Makassar, 3 septembre 2025
Farhan, 19 ans, étudiant en droit, prend la parole. Il n’a jamais voté. Il ne croit pas aux partis. Mais il croit à ce qu’il voit : des gens qui s’organisent, qui débattent, qui veulent comprendre. Il parle doucement, mais ses mots résonnent : “On ne veut pas juste protester. On veut reconstruire.”
Une jeunesse politisée, mais méfiante
L’Indonésie est jeune. Plus de la moitié de sa population a moins de 30 ans. Cette jeunesse est connectée, éduquée, et de plus en plus critique. Mais elle est aussi méfiante. Les partis traditionnels lui semblent corrompus, les institutions opaques, les promesses creuses.
Les manifestations de 2025 ont révélé une chose : la colère ne suffit plus. Ce que Farhan et ses camarades cherchent, c’est une vision. Un projet. Une manière de faire de la politique autrement.

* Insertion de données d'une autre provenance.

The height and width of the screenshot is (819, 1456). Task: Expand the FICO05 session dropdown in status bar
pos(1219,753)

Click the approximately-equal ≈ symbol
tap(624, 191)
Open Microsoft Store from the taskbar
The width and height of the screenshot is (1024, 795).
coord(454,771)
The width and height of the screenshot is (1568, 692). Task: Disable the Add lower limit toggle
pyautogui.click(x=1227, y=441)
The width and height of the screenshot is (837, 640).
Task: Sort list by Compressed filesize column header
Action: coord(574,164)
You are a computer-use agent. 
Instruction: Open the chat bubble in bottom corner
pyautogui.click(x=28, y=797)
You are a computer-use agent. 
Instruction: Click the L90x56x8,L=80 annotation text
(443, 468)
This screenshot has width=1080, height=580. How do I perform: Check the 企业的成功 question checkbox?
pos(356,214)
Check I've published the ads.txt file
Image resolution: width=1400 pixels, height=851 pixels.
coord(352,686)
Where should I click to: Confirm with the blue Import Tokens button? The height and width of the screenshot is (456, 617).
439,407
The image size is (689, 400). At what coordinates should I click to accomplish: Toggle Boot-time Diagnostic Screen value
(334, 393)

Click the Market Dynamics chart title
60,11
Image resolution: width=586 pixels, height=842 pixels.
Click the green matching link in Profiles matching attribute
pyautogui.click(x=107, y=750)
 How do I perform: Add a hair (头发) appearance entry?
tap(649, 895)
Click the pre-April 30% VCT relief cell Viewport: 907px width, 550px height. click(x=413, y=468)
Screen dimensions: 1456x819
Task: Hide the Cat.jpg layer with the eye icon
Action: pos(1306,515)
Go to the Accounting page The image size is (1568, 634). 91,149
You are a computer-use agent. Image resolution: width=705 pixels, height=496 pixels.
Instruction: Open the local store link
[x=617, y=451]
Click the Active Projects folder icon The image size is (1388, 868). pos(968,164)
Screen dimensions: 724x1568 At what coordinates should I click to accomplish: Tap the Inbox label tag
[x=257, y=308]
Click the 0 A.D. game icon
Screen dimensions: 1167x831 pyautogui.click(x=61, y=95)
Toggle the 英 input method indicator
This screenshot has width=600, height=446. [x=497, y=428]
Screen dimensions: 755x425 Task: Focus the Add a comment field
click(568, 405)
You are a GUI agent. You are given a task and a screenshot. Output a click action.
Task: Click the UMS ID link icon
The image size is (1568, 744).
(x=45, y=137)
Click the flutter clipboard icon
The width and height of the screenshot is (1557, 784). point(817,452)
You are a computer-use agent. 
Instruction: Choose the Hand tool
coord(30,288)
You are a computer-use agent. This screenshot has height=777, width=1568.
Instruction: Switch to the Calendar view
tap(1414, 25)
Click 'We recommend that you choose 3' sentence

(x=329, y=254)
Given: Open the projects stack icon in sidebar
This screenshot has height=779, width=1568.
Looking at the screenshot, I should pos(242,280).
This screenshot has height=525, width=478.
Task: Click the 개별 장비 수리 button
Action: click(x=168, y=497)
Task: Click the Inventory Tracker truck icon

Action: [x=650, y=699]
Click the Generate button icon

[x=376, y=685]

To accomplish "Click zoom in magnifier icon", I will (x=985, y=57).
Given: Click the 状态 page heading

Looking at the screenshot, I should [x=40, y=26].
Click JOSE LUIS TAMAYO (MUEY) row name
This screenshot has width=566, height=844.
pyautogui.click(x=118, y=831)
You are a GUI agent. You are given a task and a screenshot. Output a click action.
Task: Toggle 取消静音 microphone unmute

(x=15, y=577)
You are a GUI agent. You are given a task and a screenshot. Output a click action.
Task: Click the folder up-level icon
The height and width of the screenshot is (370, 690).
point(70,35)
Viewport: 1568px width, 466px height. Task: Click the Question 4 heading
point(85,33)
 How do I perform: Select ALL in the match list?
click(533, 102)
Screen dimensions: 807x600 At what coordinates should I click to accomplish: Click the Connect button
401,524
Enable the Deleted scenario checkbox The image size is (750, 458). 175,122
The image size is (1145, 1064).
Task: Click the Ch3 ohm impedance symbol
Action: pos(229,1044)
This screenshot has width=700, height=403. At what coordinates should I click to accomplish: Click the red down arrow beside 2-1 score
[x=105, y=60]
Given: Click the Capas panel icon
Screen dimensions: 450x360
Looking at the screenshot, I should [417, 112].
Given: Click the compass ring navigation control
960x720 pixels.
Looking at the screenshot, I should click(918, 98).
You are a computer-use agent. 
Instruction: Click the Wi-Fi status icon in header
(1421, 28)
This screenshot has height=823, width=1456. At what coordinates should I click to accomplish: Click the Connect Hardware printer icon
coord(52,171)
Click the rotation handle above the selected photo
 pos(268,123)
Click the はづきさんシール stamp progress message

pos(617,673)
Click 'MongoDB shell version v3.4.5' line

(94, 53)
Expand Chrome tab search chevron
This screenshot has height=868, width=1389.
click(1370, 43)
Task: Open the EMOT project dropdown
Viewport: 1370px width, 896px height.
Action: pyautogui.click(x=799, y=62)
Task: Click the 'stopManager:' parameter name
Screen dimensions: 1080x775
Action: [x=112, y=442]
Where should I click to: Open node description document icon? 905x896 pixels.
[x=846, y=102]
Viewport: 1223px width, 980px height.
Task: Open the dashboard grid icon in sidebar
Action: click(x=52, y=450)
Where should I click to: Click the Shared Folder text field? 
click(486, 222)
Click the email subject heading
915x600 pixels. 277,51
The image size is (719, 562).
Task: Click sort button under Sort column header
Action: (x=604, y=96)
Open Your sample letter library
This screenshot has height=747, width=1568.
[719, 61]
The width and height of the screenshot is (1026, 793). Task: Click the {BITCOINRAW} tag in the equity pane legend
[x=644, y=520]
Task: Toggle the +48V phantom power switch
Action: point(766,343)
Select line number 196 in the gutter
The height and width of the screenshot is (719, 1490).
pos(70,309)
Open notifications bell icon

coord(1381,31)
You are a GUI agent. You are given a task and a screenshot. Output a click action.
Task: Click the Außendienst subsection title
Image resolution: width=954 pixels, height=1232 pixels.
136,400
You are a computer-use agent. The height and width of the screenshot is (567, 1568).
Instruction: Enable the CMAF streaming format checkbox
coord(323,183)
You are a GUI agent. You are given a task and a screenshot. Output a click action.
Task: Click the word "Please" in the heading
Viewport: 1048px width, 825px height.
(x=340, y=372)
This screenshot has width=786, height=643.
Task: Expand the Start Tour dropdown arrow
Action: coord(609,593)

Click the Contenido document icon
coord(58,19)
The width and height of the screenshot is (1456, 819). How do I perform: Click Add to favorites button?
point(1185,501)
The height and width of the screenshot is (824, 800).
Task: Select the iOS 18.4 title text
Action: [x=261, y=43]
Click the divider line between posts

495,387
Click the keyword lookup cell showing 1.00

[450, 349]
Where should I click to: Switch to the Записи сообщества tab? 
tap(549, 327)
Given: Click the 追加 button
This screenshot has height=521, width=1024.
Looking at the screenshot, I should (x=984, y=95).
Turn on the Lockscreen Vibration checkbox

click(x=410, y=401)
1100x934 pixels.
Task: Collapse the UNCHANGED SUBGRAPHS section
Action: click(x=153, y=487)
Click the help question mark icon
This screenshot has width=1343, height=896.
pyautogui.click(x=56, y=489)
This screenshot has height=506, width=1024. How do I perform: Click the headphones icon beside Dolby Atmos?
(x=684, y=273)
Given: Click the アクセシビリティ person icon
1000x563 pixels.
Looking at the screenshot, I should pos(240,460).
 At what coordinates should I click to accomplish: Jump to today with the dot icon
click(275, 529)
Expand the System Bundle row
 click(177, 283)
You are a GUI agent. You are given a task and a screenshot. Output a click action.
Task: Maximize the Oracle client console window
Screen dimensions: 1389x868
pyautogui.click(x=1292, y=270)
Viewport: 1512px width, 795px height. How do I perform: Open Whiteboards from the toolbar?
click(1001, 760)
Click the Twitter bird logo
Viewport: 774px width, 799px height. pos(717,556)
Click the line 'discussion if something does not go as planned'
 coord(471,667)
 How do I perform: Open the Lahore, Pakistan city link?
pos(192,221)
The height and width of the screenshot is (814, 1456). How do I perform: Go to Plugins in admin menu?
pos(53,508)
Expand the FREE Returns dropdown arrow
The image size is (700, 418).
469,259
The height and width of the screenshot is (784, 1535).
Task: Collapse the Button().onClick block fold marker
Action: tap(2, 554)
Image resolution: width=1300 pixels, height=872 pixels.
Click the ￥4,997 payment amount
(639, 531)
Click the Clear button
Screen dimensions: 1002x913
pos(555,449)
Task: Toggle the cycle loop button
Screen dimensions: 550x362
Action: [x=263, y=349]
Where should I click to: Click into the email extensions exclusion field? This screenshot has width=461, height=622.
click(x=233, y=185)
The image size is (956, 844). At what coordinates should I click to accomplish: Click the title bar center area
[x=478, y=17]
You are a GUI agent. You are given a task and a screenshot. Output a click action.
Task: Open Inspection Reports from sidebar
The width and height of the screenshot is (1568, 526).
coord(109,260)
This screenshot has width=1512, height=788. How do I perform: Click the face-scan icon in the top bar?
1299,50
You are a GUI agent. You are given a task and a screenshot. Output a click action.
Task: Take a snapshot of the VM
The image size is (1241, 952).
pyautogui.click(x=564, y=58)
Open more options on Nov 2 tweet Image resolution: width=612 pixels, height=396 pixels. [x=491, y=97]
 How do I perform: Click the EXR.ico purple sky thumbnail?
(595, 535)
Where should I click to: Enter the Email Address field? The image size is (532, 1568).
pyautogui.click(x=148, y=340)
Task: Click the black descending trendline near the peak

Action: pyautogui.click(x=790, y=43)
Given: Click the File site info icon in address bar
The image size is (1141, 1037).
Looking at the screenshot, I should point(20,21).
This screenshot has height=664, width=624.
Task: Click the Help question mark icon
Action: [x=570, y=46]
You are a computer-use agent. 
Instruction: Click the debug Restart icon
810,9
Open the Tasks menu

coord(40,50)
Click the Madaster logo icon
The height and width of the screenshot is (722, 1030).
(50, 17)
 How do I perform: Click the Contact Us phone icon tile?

Des mouvements citoyens décentralisés
À Bandung, des enseignants créent des “cafés pédagogiques” pour discuter des réformes. À Surabaya, des livreurs à moto montent une coopérative pour défendre leurs droits. À Aceh, des femmes organisent des cercles de parole sur la justice sociale.
Ces initiatives ne sont pas coordonnées. Elles ne suivent aucun leader. Mais elles partagent une même intuition : le changement ne viendra pas d’en haut.
Le dilemme du pouvoir : répression ou réforme ?
Face à cette effervescence, le gouvernement hésite. Prabowo Subianto, fidèle à son style martial, parle de “discipline nationale”, de “menaces à l’ordre public”. Des arrestations ont lieu. Des comptes sont fermés. Des lois sur la cybersécurité sont durcies.
Mais certains conseillers appellent à l’apaisement. À l’écoute. À des réformes symboliques. Le pouvoir vacille entre la tentation autoritaire et la nécessité démocratique.
Et maintenant ?
Dans la salle de Makassar, Farhan conclut la réunion : “On ne sait pas où ça va. Mais on sait que ça ne peut plus continuer comme avant.”
L’Indonésie est un géant. Un archipel de contradictions, de douleurs, de rêves. Ce qui se joue en 2025, ce n’est pas seulement une crise. C’est peut-être la naissance d’une conscience politique nouvelle. Une génération qui ne veut plus subir, mais construire.